Mekke’de İslam ümmetinin meselelerini ele alarak toplu ve katılımcı çözümler üretmek elbette çok önemli. Müslümanların manevi başkenti Mekke’dir. Müslümanlık oradan doğdu. Vahiy oradan insanlığa ışıdı. Allah emin belde diye bahsediyor. Bu kadar önemli vasıfları olan bir şehirde alimlerimizin, aydınlarımızın ve önderlerimizin bir araya gelerek meseleleri üzerinde düşünecek konferanslar yapması oldukça umut verici. Devletler üstü bir sivil irade ile İslam dünyasının içinde bulunduğu duruma çare aramaktan daha değerli ne olabilir?
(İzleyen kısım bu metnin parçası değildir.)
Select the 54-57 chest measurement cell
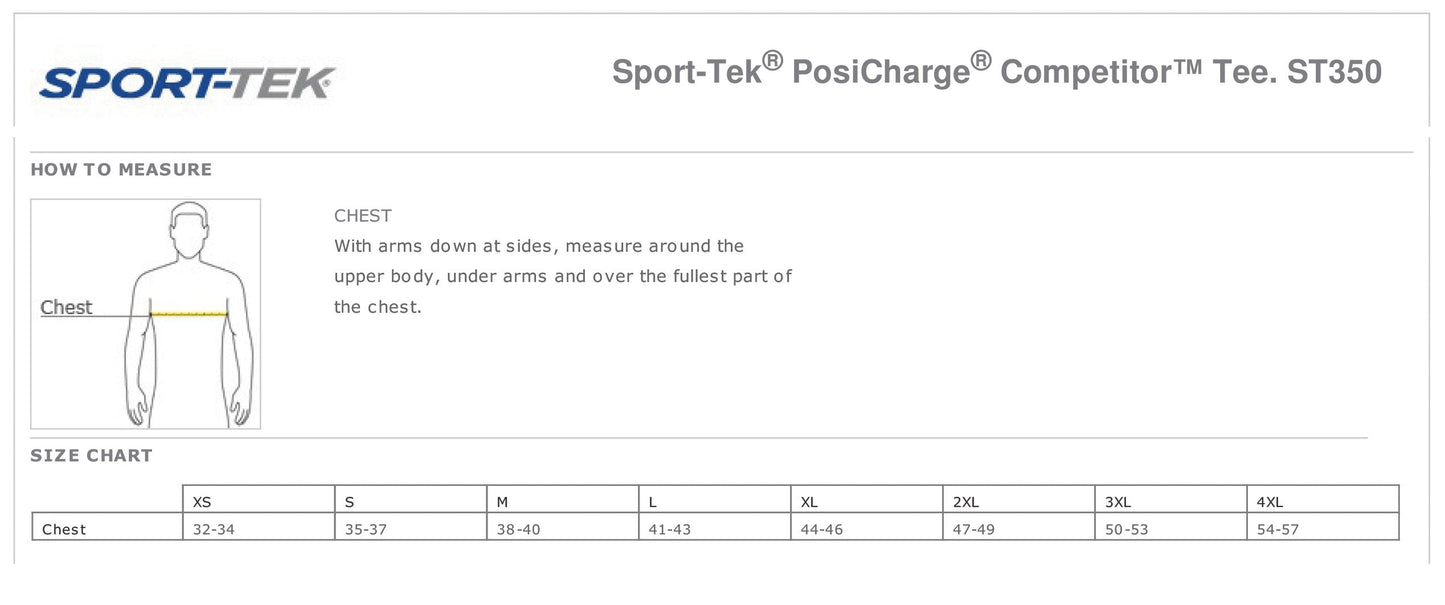Viewport: 1445px width, 605px height. tap(1277, 529)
Mekke Bildirisi’ni incelediğimizde önemli çözümler, öneriler ve vurgularla karşılaşıyoruz. İslam’ın birleştirici yönü olan tevhit ve vahdetinden bahsediliyor. Paramparça olan realitemize karşı önemli bir vurgu bu. Irkçılık ve kabilecilik reddediliyor. Ortadoğu kabilecilik ve ırkçılıkla boğuşuyor zaten. Ümmet toplumlarında dini ve kültürel çeşitlilik doğal kabul ediliyor. Mezhepler ve inançlar çoğulculuğu savunuluyor. En büyük sorunlarımızın başında da bunlar gelmiyor mu? Mezhepçilik almış başını gidiyor. Herkes İslam’ın evrenselliğini mezhebe indirgeyerek mezhebini mutlaklaştırıyor. Şia-Sünni, Vehhabi-Şii, Vehhabi-Sünni çatışmaları tavan yapıyor.
Bildirinin dikkat çektiği önemli noktalardan biri de çatışmaya karşı diyaloğu önermesidir. Medeniyetler Çatışması tezi ve diğer bütün çatışmalar reddedilerek diyalog savunuluyor. Peki bu diyalog savunusu diktatör devletlerle isyancı hareketler arasında da yapılıyor mu? Çünkü reel çatışma bu iki alan arasında. İki tarafa da çağrı var mı? Maalesef. Çağrı tamamen isyancılara ve onları besleyen fikirlere karşı. Oysa İslam toplumlarında şu an süren ve her gün onlarca insanın ölümüyle sonuçlanan isyancılar ve diktatörler çatışması var. Devletleri ve siyasileri siyasal katılıma çağırmaları gerekirdi. İnsan hakları ve hatta “evrensel vatandaşlık” çağrısı yapılıyor. Ancak paradoksal bir biçimde aynı kavramın bitişiğinde vatandaşın devlete tabi olmasına dikkat çekiyor. Devletlerin de vatandaş haklarına karşı saygılı olmasını ifade eden tek cümle geçmiyor.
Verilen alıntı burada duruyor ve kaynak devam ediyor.